◆ BRIEF ◆
Among the entries below, find every line that has "orange" and pull it out.

◆ SOURCE DATA ◆
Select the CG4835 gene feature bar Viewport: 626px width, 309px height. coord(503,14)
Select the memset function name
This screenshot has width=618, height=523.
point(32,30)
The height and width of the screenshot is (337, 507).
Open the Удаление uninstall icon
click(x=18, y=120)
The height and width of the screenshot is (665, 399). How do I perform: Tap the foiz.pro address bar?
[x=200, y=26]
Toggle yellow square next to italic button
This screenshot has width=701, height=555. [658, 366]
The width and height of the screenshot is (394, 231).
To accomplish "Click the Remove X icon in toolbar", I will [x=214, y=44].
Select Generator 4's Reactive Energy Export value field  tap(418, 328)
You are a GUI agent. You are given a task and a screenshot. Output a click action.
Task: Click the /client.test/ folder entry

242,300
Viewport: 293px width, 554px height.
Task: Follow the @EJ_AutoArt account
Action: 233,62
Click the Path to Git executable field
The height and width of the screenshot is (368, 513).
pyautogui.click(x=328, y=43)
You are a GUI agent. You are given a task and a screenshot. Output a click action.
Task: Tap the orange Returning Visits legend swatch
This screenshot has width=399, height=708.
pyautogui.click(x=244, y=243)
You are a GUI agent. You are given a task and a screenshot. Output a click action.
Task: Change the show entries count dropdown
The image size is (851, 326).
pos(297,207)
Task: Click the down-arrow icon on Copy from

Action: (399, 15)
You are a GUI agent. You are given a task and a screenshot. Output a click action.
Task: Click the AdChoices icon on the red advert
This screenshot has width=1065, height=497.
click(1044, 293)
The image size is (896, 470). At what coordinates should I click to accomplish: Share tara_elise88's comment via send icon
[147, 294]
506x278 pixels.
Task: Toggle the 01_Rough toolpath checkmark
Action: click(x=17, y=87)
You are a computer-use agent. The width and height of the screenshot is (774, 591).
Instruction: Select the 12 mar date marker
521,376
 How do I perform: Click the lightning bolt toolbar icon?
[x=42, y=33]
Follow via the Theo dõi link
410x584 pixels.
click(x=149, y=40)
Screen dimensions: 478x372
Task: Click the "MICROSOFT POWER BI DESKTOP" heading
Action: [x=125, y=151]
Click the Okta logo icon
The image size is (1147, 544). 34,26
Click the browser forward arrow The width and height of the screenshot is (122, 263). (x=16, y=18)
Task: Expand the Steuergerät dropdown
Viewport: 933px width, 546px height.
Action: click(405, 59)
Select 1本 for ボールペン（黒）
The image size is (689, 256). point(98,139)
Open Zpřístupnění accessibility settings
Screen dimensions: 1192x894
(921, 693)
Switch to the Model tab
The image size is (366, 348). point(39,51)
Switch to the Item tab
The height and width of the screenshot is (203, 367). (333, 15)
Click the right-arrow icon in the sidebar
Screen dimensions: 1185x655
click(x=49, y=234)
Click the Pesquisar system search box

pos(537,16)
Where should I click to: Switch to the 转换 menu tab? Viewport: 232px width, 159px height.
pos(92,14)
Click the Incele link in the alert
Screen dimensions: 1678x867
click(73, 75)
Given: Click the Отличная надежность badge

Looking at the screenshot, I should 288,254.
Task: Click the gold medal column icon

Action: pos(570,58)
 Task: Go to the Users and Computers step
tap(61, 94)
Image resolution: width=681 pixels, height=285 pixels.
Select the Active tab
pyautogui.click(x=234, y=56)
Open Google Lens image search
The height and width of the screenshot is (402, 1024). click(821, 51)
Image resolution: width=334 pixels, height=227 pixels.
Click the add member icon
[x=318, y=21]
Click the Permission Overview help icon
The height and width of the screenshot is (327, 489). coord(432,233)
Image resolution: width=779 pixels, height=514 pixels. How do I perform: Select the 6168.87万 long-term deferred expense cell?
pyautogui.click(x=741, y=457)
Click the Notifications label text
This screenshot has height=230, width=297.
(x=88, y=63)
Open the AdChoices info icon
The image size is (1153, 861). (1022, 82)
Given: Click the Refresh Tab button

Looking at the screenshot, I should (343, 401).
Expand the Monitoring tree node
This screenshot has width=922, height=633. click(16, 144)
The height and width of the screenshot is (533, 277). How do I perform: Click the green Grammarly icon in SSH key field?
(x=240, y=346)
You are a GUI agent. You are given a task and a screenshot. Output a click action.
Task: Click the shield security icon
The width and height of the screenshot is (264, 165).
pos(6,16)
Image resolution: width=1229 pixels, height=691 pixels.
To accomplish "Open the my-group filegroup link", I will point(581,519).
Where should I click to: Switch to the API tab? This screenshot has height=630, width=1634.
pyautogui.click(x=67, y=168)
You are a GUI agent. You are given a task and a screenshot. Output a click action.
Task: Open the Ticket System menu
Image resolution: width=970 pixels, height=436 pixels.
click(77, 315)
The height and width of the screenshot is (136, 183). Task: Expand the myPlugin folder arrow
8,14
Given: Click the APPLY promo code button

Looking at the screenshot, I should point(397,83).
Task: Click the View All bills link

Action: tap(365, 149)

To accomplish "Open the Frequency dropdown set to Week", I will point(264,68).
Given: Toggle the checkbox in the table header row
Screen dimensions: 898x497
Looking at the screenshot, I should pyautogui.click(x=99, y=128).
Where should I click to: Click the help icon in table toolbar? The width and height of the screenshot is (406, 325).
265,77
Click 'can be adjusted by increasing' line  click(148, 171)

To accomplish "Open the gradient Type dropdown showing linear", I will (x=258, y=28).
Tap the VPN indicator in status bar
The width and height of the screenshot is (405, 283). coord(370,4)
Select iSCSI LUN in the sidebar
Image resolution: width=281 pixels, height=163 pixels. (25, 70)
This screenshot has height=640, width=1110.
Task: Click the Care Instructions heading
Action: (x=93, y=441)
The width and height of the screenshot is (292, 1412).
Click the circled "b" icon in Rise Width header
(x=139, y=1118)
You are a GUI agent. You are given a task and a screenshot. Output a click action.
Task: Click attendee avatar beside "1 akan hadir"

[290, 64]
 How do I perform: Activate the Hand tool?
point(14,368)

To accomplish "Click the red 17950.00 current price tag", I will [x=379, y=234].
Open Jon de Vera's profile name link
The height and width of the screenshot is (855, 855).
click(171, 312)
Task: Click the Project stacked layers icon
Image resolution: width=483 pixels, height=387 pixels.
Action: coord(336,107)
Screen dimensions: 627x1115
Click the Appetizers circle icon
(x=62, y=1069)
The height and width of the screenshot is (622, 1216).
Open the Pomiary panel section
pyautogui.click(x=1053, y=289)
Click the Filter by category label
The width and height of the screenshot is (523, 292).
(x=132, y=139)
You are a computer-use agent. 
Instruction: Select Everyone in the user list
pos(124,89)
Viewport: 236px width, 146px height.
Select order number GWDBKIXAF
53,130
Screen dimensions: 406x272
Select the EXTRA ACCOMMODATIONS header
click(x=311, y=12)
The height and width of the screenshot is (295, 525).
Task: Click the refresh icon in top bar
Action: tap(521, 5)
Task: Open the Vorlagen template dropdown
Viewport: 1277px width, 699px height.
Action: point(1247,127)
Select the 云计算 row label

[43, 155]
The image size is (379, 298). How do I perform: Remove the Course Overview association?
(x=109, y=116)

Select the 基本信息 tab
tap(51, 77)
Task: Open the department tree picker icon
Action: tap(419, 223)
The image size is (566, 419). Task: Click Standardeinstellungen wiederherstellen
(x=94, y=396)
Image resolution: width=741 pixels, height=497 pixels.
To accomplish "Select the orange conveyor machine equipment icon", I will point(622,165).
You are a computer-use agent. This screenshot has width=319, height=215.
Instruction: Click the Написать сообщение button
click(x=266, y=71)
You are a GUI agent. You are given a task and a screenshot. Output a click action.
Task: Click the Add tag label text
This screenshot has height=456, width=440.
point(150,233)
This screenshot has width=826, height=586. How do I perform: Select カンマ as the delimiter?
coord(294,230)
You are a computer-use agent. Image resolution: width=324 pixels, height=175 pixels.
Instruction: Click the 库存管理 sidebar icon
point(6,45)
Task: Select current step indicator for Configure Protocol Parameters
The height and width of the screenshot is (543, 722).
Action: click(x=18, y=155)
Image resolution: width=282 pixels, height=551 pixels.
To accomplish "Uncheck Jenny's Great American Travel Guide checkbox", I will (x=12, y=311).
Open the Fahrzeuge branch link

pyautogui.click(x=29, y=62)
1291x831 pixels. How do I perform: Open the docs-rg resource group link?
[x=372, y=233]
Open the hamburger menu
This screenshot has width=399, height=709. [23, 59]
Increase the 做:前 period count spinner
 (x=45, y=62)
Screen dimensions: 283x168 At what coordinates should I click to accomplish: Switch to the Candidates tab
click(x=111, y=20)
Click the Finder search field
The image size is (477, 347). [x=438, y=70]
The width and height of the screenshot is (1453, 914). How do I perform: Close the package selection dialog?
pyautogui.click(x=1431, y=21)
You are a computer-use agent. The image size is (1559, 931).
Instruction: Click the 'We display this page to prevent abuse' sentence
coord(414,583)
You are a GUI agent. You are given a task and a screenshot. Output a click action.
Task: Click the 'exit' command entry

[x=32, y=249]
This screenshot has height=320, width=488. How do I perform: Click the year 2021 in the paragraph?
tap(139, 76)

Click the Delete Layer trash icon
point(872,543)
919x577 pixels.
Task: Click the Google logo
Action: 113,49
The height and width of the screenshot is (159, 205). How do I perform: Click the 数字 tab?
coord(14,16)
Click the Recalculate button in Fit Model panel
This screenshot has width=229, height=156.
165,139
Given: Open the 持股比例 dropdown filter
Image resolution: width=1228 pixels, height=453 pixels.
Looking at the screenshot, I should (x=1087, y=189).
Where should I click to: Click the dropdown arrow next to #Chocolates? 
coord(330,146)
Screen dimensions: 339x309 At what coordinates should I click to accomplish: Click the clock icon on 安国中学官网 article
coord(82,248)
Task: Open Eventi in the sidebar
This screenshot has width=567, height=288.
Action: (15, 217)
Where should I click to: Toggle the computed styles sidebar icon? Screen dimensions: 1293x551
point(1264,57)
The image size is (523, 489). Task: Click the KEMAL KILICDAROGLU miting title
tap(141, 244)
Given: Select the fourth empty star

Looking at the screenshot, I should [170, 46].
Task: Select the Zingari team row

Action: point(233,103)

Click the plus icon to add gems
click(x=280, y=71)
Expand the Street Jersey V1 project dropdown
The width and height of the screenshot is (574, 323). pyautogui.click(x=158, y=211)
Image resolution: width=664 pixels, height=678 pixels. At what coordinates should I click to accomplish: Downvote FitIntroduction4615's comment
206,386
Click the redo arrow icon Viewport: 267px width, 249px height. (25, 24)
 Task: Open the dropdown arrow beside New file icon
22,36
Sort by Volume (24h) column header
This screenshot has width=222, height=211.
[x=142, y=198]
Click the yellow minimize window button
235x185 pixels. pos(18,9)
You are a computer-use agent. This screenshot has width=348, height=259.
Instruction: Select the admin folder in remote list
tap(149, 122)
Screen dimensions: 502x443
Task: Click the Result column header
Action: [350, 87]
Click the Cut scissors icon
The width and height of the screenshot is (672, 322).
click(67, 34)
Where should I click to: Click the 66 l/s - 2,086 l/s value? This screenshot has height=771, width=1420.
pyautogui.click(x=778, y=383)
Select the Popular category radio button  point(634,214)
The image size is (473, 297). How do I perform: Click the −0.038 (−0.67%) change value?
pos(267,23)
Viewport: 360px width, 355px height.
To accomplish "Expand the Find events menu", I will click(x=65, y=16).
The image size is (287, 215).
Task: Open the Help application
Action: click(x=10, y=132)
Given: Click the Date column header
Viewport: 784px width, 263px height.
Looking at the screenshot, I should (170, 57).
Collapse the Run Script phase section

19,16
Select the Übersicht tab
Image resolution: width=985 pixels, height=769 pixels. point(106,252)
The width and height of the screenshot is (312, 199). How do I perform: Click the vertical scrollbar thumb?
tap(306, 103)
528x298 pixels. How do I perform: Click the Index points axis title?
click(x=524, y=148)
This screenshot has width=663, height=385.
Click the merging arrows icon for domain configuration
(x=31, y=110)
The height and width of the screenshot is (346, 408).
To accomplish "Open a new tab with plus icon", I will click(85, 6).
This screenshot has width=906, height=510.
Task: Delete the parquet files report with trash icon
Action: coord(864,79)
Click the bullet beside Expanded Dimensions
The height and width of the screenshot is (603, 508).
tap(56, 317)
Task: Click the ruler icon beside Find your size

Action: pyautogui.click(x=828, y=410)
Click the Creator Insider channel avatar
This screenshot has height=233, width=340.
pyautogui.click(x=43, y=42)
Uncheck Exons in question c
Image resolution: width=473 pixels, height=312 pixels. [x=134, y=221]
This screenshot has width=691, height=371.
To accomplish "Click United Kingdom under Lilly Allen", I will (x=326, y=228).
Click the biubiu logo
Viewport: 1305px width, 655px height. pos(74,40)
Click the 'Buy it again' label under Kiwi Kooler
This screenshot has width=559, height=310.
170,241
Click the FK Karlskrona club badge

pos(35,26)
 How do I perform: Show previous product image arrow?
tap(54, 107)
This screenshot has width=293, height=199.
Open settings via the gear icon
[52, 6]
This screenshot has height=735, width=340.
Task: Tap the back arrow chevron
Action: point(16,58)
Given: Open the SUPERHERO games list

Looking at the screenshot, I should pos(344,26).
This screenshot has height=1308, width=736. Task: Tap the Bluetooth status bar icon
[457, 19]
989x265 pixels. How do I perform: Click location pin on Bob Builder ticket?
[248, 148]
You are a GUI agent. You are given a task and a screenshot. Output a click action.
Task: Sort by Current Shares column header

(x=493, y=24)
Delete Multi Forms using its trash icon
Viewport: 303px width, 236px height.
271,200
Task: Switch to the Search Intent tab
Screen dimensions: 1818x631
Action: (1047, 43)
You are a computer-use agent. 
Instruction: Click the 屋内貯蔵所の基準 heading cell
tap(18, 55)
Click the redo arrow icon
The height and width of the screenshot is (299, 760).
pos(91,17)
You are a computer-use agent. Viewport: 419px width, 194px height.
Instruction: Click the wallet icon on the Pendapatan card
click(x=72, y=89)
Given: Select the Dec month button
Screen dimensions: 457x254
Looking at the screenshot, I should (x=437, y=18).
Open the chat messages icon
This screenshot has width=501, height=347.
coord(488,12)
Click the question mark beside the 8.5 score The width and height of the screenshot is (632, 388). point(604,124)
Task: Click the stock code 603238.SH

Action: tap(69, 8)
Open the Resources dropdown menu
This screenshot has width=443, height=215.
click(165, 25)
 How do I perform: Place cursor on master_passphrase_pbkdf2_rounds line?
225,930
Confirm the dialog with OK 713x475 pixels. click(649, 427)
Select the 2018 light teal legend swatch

◆ WORKED SOLUTION ◆
Task: Tap the orange Returning Visits legend swatch
To accomplish "Select the orange conveyor machine equipment icon", I will point(622,165).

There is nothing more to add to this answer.